Kutschen, Pflüge, Flugzeuge

Auto und Verkehr 1907:

Die Kindheitsjahre des Automobils, als kaum ein längerer Ausflug ohne Reparaturen und Schlosserarbeiten möglich war, sind vorbei. »Das Automobil ist ein durchaus zuverlässiges Betriebs- und Sportsmittel geworden, und man kann Hunderte von Meilen darin zurücklegen, ohne auch nur einen Schraubenschlüssel in Tätigkeit zu setzen«, urteilt Hans Dominik in der Berliner Zeitschrift »Die Woche«. Dabei beschreibt er die gesellschaftliche Funktion eines Automobils so: Ein Kraftwagen bietet »die Gelegenheit, soliden Reichtum zu zeigen und einen Luxus zu pflegen, der besonders in den internationalen Modebädern zur reichsten Entfaltung kommt«. Weiter heißt es: »Die Frau, die im eleganten Kostüm einen modernen, schönen Kraftwagen mit Geschicklichkeit und Verve steuert, bietet sportlich und ästhetisch ein Bild, das hinter dem einer sattelgerechten Amazone, einer waidgerechten Jägerin sicher nicht zurückbleibt.«

Die Eroberung der Straßen durch das Automobil läuft freilich nicht ohne Proteste ab.
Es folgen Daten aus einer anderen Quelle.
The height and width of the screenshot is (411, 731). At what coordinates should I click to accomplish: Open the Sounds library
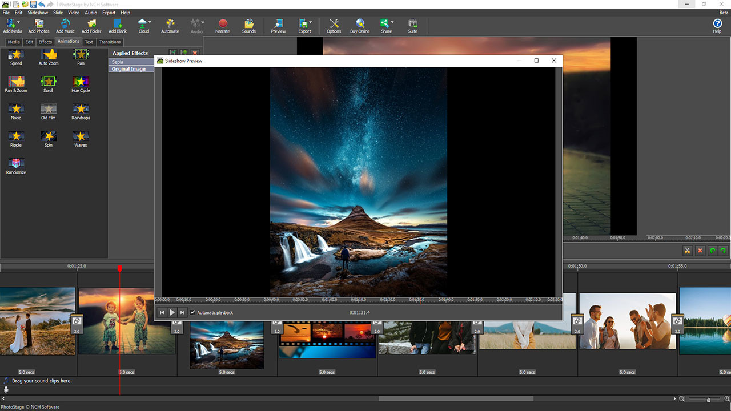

Über die Unfallzahlen in Preußen im zweiten Halbjahr 1907 sagt ein Abgeordneter im Landtag in Berlin: »In den letzten sechs Monaten sind 2920 Automobilunfälle bei uns vorgekommen und 33 Menschen getötet worden. Und zwar waren es durchweg Luxusautomobile, die diese Unfälle verursachten, Sport- und Vergnügungswagen. Die Automobilisten legen oft eine beispiellose Rohheit an den Tag, wenn sie so dahinsausen. Diese Herren schätzen den Wert ihrer Zeit denn zu hoch ein. Gerade die Landwege sind besonders gefährdet, und die Landbevölkerung ist über die Autler in höchstem Maße verbittert, zumal da diese sich, wenn sie etwas angerichtet haben, durch die Flucht der Verantwortung zu entziehen belieben.«

Produziert werden jedoch schon lange nicht mehr nur Automobile, der Benzinmotor erschießt sich ständig neue Anwendungsbereiche. So liefert Daimler in diesem Jahr die erste voll motorisierte Feuerlöschspritze aus, obwohl noch 1906 ein »Sachverständiger« geäußert hatte, dass die Verwendung »benzingetriebener Explosionsmotoren einem automobilen Feuerwehrbetrieb für alle Zeiten entgegensteht«. In Großbritannien konstruieren Roberts und Hornsby den ersten brauchbaren Raupenschlepper – ein Fahrzeug, an dem vor allem die Militärs großes Interesse zeigen (der Schlepper wird Vorläufer der britischen Tanks, der späteren Panzer). Robert Stook und Karl Gleiche konstruieren den ersten Motorpflug. Die Opel-Werke in Rüsselsheim produzieren ab 1907 neben Personenwagen auch Lastwagen, Motorpflüge, Flugzeugmotoren und eine schwere Zugmaschine. Diese breite Palette bei Opel ist zugleich ein Beispiel dafür, dass sich die meisten Autohersteller nicht auf den Bau von Automobilen beschränken, sondern die Kfz-Produktion erst dazukam: Opel etwa ist zugleich einer der größten Fahrradproduzenten der Welt. Die Firma Adler wiederum stellt neben Automobilen Fahrräder und Schreibmaschinen her.

Noch keine Konkurrenz für den Benzinmotor als Autoantrieb stellt der Dieselmotor dar. Der Erfinder Rudolf Diesel denkt in eine völlig andere Richtung: 1907 gründet er mit dem deutschen Eisenbahningenieur Adolf Klose in Winterthur in der Schweiz die »Gesellschaft für Thermo-Lokomotiven«. Das Unternehmen entwickelt – zunächst auf dem Papier – eine 1500-PS-Diesellokomotive.